Sept décennies, quatre grandes familles de pouvoir, une seule constante : l’instrumentalisation de la violence armée (Macoutes, militaires, FRAPH, Chimères, gangs fédérés) comme substitut à la légitimité démocratique, et le détournement systématique des ressources publiques et de l’aide internationale comme mode de gouvernement plutôt que comme exception.

Ce n’est pas une fatalité culturelle, comme on l’entend trop souvent dans les commentaires condescendants sur « la malédiction haïtienne » : c’est le résultat cumulé de choix politiques précis, documentés, portés par des noms et des dates précises, souvent avec la complaisance ou la complicité d’acteurs internationaux plus soucieux de stabilité de façade que de justice réelle.

Le prix de ces sept décennies se lit aujourd’hui dans tous les indicateurs : une économie exsangue où l’aide internationale a trop souvent nourri les circuits de la corruption plutôt que le développement ; un système de santé exsangue, incapable de répondre aux urgences les plus élémentaires ; une santé mentale collective marquée par des générations entières ayant grandi dans la peur et le deuil non résolu ; des institutions vidées de leur substance, un parlement sans élus depuis des années, une justice paralysée ; des infrastructures en ruine, un habitat précaire pour des millions de déplacés internes.

Haïti n’a pas manqué de courage populaire.

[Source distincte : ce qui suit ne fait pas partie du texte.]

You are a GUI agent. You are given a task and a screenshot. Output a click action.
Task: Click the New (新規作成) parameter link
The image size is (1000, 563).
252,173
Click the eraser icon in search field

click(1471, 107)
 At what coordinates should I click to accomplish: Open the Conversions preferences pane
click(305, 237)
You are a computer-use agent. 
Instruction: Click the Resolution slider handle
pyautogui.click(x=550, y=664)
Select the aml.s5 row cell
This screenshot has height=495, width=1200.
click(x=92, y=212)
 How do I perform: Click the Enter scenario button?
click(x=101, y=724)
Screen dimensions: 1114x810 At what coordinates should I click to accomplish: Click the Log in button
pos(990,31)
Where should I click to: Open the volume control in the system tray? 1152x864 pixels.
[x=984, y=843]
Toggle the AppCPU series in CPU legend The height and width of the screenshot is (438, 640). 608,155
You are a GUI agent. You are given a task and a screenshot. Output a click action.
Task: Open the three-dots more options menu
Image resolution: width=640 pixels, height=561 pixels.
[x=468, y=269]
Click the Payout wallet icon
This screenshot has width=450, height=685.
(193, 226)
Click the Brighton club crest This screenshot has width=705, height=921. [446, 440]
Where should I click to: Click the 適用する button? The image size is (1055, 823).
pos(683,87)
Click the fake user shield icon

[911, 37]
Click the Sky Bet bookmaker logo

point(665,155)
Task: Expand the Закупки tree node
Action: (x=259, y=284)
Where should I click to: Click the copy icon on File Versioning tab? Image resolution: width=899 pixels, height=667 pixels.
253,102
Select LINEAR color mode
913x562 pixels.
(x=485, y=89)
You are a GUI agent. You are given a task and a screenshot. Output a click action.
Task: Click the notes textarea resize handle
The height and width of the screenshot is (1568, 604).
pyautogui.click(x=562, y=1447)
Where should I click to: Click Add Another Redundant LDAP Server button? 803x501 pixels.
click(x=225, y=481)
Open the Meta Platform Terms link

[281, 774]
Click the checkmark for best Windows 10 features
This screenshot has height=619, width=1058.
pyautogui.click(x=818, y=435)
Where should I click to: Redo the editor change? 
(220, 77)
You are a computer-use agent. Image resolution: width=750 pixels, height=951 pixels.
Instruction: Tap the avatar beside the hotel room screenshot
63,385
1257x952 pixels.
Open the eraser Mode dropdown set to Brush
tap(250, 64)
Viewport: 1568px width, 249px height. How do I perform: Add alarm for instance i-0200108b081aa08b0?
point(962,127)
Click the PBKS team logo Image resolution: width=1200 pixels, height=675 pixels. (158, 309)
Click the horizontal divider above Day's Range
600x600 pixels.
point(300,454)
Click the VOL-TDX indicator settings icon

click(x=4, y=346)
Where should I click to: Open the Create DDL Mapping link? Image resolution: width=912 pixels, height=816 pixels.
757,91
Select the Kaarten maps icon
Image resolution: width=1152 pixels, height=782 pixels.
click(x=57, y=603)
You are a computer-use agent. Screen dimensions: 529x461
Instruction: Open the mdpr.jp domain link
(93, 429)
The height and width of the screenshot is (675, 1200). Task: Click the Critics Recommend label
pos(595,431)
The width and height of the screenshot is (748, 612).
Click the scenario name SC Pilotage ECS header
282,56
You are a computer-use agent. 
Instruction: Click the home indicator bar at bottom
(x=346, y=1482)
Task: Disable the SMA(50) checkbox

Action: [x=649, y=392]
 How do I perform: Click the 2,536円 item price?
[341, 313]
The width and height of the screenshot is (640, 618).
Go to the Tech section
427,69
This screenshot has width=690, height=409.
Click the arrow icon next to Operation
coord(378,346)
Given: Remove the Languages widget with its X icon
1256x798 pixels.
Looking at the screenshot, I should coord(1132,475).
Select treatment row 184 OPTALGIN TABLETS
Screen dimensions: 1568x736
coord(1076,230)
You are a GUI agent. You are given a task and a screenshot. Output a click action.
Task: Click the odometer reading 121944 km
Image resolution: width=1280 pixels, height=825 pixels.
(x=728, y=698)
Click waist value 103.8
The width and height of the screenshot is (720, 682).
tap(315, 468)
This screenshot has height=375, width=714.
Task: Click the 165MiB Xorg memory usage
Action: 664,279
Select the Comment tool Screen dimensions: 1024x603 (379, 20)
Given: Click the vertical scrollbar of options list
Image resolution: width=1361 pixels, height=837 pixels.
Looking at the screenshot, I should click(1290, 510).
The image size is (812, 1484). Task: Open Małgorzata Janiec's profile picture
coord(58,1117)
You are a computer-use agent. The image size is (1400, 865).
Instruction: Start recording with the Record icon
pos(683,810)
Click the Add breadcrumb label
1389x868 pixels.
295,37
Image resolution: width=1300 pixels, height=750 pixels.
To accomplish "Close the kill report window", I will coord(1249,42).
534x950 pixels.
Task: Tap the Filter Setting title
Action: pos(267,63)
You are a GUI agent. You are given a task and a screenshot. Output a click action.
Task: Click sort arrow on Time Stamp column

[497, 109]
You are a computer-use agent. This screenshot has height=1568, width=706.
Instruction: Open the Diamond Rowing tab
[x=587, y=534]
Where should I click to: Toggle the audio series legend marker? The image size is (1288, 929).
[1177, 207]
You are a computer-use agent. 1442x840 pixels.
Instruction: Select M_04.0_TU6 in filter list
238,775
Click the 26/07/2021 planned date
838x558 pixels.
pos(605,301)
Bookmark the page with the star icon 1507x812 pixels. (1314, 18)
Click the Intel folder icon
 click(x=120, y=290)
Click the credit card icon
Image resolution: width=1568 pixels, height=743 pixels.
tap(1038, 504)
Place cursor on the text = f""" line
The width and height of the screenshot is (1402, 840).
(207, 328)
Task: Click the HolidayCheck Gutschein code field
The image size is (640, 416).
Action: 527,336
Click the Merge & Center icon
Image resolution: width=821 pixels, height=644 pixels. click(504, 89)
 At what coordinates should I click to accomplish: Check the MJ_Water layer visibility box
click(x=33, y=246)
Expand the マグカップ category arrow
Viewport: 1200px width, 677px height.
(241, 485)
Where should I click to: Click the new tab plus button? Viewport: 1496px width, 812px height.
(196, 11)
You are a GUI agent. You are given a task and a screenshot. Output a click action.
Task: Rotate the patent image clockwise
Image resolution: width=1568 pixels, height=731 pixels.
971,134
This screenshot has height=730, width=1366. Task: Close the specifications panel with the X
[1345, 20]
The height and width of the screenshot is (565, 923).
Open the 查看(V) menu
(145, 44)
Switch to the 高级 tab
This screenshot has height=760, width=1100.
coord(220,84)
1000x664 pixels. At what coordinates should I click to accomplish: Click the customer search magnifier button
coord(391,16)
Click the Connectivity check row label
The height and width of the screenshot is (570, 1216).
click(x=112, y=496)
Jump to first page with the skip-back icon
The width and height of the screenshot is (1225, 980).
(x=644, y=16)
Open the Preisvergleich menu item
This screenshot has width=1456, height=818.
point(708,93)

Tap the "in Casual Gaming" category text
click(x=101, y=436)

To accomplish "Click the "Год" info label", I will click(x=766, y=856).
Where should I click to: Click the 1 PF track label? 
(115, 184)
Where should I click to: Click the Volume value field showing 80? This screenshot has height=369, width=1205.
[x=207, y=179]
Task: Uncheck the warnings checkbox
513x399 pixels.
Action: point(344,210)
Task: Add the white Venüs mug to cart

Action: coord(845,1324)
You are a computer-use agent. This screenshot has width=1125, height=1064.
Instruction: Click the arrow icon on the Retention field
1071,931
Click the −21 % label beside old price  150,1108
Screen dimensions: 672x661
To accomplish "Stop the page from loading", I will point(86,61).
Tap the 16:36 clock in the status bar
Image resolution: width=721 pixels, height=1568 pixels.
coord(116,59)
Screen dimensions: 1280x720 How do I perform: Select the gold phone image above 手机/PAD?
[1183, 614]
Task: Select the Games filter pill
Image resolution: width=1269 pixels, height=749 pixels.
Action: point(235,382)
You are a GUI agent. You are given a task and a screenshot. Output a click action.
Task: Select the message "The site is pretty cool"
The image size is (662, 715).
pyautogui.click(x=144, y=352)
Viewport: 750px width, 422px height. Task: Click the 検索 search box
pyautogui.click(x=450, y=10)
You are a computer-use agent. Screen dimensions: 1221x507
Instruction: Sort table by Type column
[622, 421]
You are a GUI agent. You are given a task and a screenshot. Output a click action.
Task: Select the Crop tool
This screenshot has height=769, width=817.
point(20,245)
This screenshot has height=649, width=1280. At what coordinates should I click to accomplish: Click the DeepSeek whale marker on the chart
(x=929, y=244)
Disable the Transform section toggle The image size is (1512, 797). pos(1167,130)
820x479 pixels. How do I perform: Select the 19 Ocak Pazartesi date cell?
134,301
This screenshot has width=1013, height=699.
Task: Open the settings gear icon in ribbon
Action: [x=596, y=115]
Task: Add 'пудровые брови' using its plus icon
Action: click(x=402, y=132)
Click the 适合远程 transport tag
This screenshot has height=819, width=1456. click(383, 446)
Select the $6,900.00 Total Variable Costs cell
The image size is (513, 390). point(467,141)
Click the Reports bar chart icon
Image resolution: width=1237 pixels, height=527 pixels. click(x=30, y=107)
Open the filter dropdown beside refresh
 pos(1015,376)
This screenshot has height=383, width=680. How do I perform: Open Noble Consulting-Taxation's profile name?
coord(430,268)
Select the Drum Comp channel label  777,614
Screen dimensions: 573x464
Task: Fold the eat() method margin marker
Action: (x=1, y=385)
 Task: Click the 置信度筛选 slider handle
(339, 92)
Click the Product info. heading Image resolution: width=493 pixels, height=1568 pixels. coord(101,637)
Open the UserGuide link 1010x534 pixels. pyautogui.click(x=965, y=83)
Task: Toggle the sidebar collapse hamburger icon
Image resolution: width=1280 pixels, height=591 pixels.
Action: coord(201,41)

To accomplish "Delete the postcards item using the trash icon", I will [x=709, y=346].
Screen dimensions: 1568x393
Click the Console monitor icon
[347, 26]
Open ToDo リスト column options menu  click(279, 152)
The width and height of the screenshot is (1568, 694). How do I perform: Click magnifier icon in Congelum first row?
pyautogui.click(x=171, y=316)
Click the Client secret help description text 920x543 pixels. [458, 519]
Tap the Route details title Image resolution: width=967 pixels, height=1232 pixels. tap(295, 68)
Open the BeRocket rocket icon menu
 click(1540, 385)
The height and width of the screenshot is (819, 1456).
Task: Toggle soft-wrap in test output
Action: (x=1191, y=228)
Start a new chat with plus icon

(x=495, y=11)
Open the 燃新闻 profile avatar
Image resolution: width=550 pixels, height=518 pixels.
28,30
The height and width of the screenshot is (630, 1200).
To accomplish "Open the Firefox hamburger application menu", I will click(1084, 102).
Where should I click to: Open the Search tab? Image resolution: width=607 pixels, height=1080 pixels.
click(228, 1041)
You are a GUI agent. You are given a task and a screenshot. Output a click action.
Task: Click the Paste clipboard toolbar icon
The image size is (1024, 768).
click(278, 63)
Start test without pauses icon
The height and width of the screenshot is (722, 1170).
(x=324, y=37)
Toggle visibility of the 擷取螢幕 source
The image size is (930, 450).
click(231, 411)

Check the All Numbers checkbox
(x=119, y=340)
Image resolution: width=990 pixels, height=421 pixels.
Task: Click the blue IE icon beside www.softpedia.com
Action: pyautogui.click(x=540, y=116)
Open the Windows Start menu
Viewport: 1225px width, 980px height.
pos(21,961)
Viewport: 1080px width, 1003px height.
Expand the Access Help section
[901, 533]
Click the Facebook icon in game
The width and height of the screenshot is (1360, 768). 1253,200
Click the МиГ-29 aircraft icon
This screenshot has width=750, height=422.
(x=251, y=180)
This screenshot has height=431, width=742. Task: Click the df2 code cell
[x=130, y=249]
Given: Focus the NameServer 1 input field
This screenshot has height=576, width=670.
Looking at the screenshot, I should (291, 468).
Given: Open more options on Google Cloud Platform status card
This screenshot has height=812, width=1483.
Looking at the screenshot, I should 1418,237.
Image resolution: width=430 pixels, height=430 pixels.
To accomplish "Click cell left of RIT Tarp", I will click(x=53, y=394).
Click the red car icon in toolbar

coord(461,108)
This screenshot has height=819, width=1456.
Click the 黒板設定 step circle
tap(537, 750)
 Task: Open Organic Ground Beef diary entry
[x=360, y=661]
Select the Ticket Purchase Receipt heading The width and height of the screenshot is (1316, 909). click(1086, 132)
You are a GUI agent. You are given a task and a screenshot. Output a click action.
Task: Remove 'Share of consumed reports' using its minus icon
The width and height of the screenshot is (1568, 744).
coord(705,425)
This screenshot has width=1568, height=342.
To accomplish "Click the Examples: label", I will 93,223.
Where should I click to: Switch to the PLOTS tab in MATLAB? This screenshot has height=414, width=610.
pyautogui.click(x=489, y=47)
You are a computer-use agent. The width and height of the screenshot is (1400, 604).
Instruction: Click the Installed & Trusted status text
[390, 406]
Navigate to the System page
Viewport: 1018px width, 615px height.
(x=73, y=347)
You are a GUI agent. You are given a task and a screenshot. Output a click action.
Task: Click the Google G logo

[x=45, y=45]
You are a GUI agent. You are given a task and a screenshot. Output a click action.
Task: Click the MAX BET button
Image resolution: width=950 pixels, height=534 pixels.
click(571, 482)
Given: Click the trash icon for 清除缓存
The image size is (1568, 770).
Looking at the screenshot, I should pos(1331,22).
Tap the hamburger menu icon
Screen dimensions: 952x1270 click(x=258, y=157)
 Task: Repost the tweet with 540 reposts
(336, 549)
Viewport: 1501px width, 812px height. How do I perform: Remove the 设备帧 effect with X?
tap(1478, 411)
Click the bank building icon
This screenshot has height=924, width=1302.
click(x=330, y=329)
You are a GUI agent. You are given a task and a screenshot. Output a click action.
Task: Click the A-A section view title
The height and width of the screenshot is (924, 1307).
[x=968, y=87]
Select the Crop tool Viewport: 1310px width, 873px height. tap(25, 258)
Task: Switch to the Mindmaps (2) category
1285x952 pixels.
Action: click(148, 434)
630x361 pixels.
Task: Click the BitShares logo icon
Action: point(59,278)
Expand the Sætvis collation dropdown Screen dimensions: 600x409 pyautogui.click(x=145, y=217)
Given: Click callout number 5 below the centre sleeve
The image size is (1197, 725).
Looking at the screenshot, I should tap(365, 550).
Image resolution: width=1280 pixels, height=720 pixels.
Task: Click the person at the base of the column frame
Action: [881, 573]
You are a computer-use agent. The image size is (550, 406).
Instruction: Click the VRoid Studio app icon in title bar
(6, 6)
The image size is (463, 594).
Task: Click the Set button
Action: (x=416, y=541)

Les mobilisations de 1986, de 2003-2004, de 2018-2019 en témoignent. Ce qui a manqué, obstinément, c’est une classe dirigeante acceptant de rendre des comptes plutôt que de s’armer contre son propre peuple.

Tant que la question « qui a tiré, et qui a volé » restera sans réponse judiciaire pour chacune de ces sept décennies, Haïti continuera de rejouer, sous des sigles différents, la même tragédie.